This title is Wii U's equivalent of Wii Sports, in that it's aimed largely at accommodating multiplayer while convincing your gran to get up and have a go. It's also one of only two launch titles to really show off Nintendo's patented asymmetric gameplay, the other being ZombiU.
Nintendo Land constantly challenges the tablet-wielding player to deal with a different set of interactions and objectives than those using the traditional Wii controllers. Take the most basic game available Mario Chase which tasks Mario to keep away from the persuing toads.
As Mario, the GamePad player has but two advantages: a map complete with toad locations and a 10 second head start. The toads meanwhile have only a distance-to-Mario indicator and strength in numbers.
Fortunately for them, the maze is also split into four distinct quarters meaning shouts of 'Red, red! No, wait, he's in blue!' will soon be booming across your lounge.
It's a delightful illustration of a gameplay type which would be all but impossible to replicate on any other device, and one enhanced by the hilarious decision to film the Mario player and plaster his or her giggling face on the main TV screen to goad the toads.
Luigi's Ghost Mansion and Animal Crossing: Sweet Day are riffs on that chase mechanic – though each is just distinct enough to feel different – while Metroid Blast and Zelda Battle Quest offer rather more inclusive challenges to bring the GamePad player on to the same team.
The solo Wii U owner needn't feel entirely left out either, as Yoshi's Fruit Cart, Takamaru's Ninja Castle, Balloon Trip Breeze and Donkey Kong's Crash Course come to the fray, each exploring the GamePad’s touch and gyroscope functions.

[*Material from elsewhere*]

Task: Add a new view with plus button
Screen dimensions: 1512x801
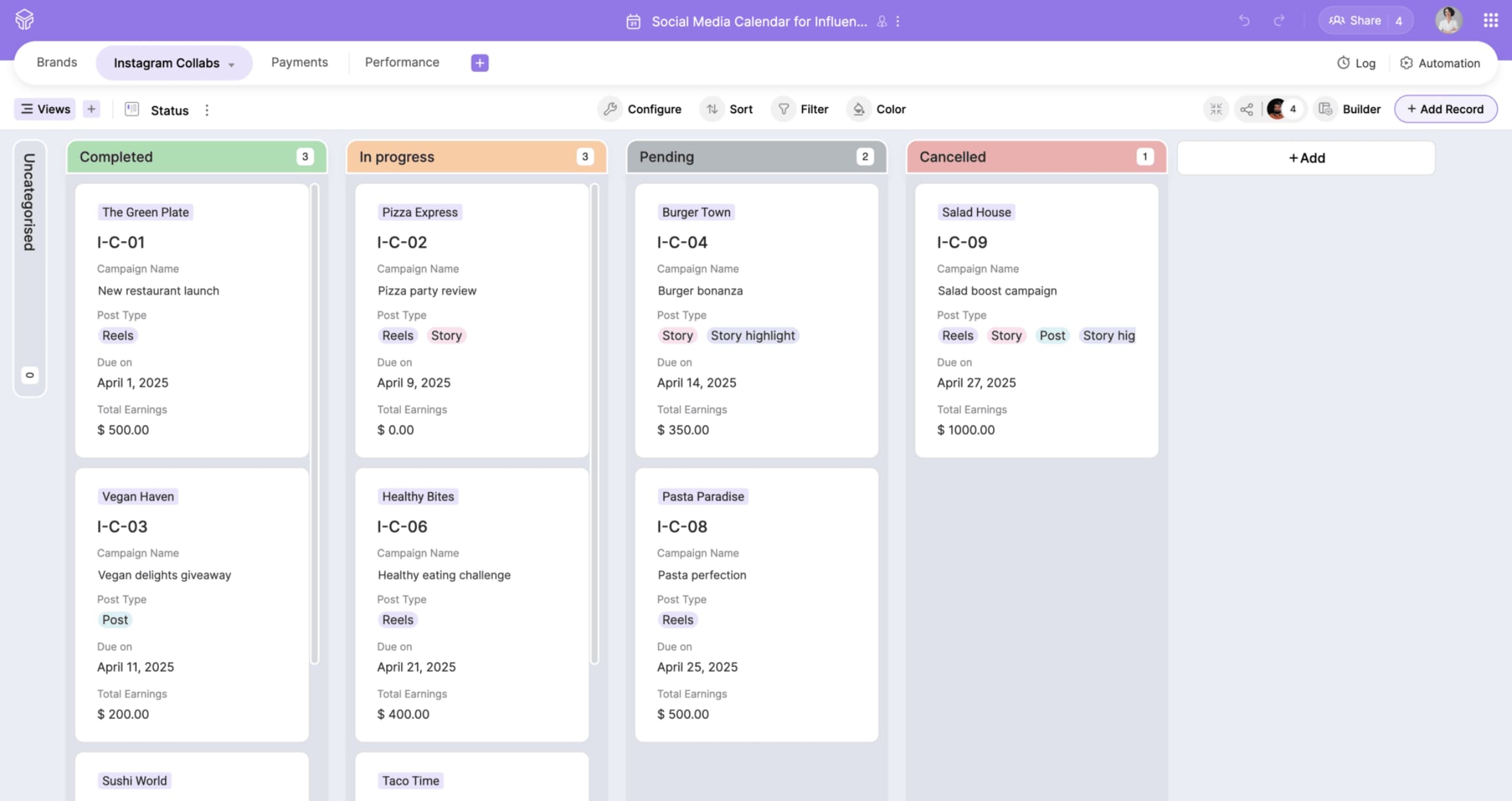Action: pos(91,109)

Elsewhere, Pikmin Adventure makes for a relatively large campaign that acts as a tease for Pikmin 3 while providing plenty of group-based (and solo) thrills.
Damp squibs come in the shape of Octopus Dance (a poor Just Dance-style rip-off), while Captain Falcon's Twister Race makes for an unsatisfying time trial racer that really has little in common with F-Zero.
Nintendo Land is a day one purchase you really need to make, if only to answer those questions of: What does it do that the Wii can't, then? Fun alone, better with friends, and but a small taste of what Nintendo can do with its latest innovation.
More Info Official Nintendo Land website
Next page: Sonic & All-Stars Racing Transformed
re: sound ..
Well, since the sound that comes from the pad is the police radio chatter, a tinny little speaker is just about right.
(Worth noting: neither of us actually knows how good the speakers in the pad are, although I doubt very much that they are a match for your main gear.)
Gotta hand it to developers
They bring old games over to a new system to test the water, and when those old games don't sell well as the majority of the people who wanted it already have it on the original systems over a year ago have it already, they will say there is no market on the new Wii U, and screw it over for games.
I've seen this on the Wii, and other other systems they bring a old, and terrible edition of a game from japan over it bombs they cancel the good release in the US as there is no market.
As for people judging a system on the 1st round of games... seriously when has a game system even been remotely pushed at all when they 1st came out. I don't think I can recall a launch game really push any system or show what they can do.
" i didnt want it to use my £2000 B&W speakers or anything. 7.1? nah, can i just use some tinny little speaker on the pad...."
You won't need your 80" 4K TV either - just use the low-res screen on the Gamepad.
"If these are the best games on the Wii U right now I'm glad I haven't bought one. Mario Bros and ZombiU I'd be interested in. But the rest either don't interest me (nintendo land) or I can grab on a console I already own (batman arkham city / Darksiders 2.)"
If only Nintendo had asked you first. Then they wouldn't have had to go to the expense of designing, manufacturing and selling a new console.
I do hope you've written to Sony and Microsoft to prevent them from making the same mistake with *their* next consoles. I'd hate for them to go to the effort of releasing the PS4 & neXBox if they don't interest you.
Given that the previous Wii console also put some sounds through a "tinny" speaker on the game controller, I'd guess you were equally disappointed with that too, so you wouldn't really be the target market (and I don't know of anyone who complains about the noise through the controllers, to be honest - that's there for secondary sounds related to that particular player usually, not the main game action).
And the number of people with a £2000 7.1 amplifier setup AND who like playing Wii are probably lost in the intersection of the Venn diagram rather than a huge portion of the market.
Similarly, when I buy a laptop, the sound quality on it is pretty much irrelevant so long as it's loud enough. There aren't many people who hook up their laptops to the hifi either because that tends to be the audiophiles only anyway. And my TV has speakers on the back that are good enough that I don't even *OWN* a hifi or amplified speaker any more.
Never forget: Most people are happy with laptop speakers, iPod headphones, integrated TV speakers, and the little cheap plug-in iPod "speakers" that run on AA's. You are in the minority here, seriously.